### DATA FOR THE TASK
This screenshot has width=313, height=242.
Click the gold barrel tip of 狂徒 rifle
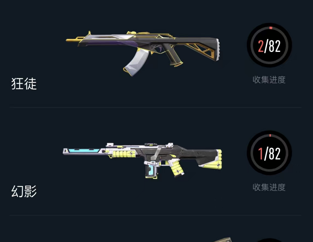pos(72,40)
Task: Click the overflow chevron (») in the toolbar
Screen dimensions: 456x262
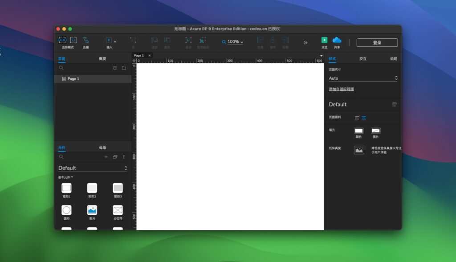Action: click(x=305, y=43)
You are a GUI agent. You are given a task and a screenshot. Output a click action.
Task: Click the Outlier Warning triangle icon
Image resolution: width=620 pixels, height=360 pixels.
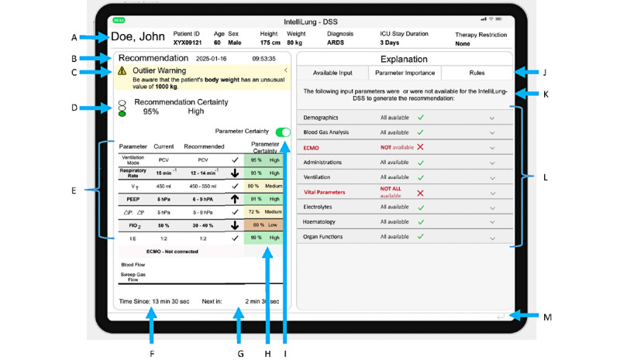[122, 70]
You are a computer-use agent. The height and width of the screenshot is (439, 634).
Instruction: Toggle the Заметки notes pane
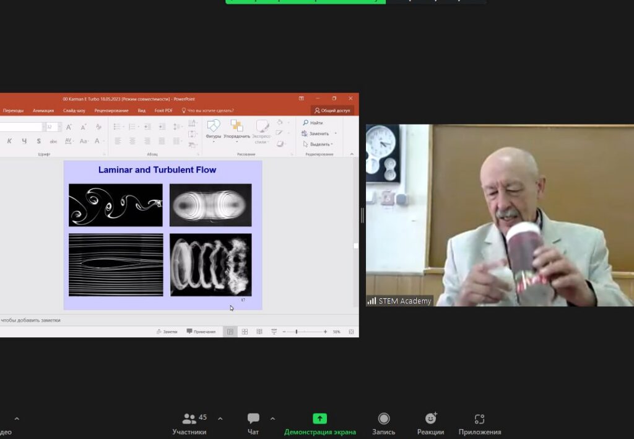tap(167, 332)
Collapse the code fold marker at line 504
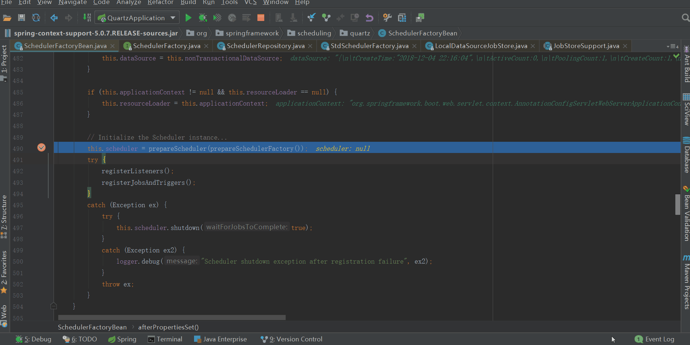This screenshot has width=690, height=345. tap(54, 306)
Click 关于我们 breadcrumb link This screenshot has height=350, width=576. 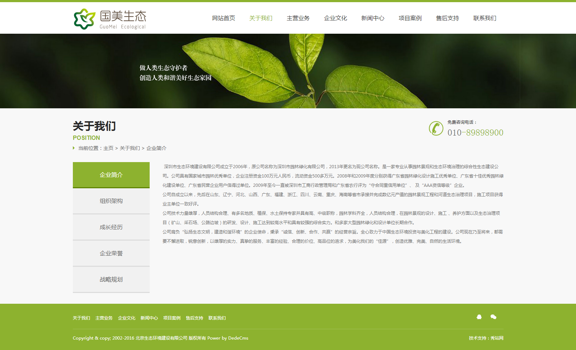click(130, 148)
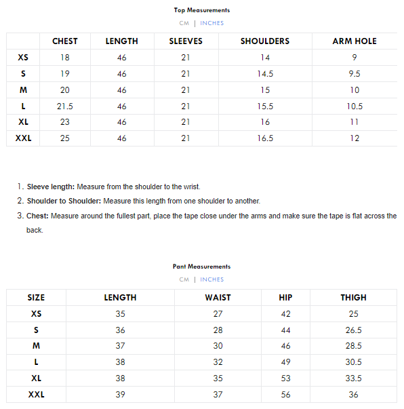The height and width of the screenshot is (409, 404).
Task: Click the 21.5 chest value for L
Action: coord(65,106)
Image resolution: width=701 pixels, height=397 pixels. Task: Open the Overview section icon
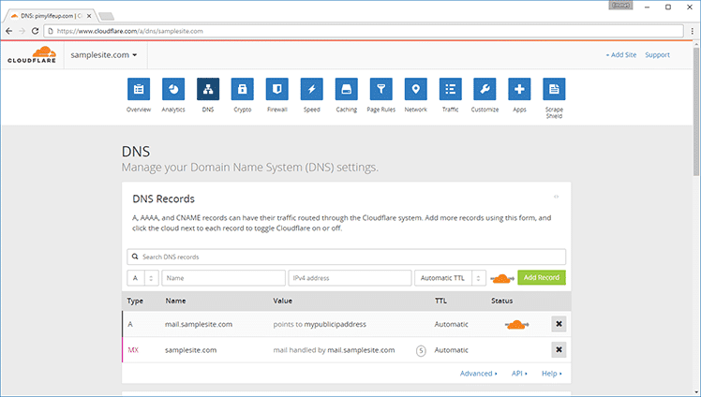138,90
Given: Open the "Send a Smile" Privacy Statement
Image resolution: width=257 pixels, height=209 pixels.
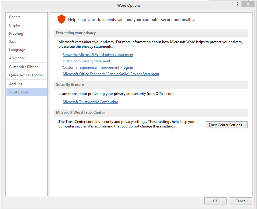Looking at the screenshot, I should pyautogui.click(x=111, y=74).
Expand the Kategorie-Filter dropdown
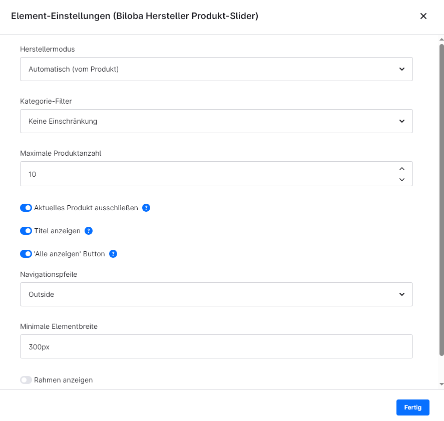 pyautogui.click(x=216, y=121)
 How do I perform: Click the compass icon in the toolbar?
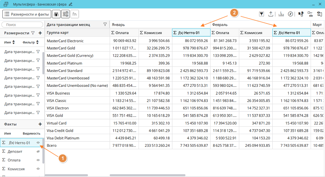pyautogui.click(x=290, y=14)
* * *
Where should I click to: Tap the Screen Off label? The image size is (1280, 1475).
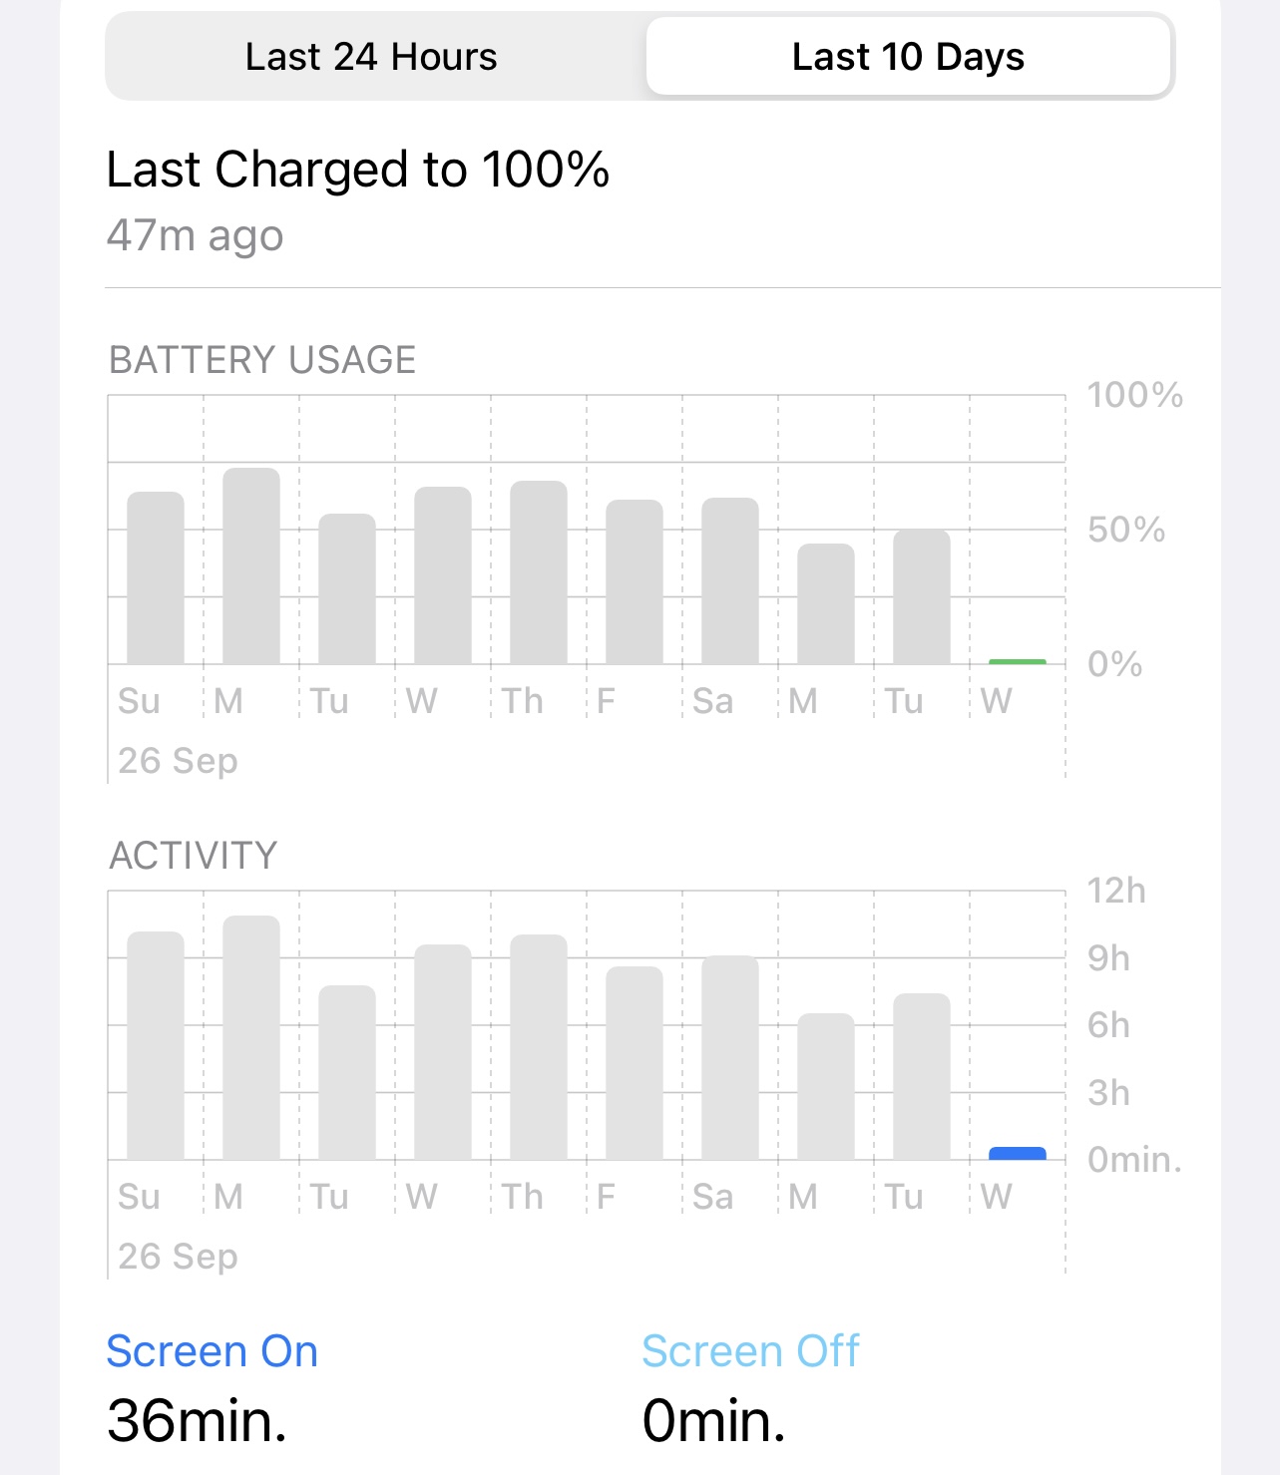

### EXERCISE
Return every line from the entries that holds the string "agent".

### RESULT BELOW
You are a GUI agent. You are given a task and a screenshot. Output a click action.
You are a computer-use agent. The height and width of the screenshot is (439, 634).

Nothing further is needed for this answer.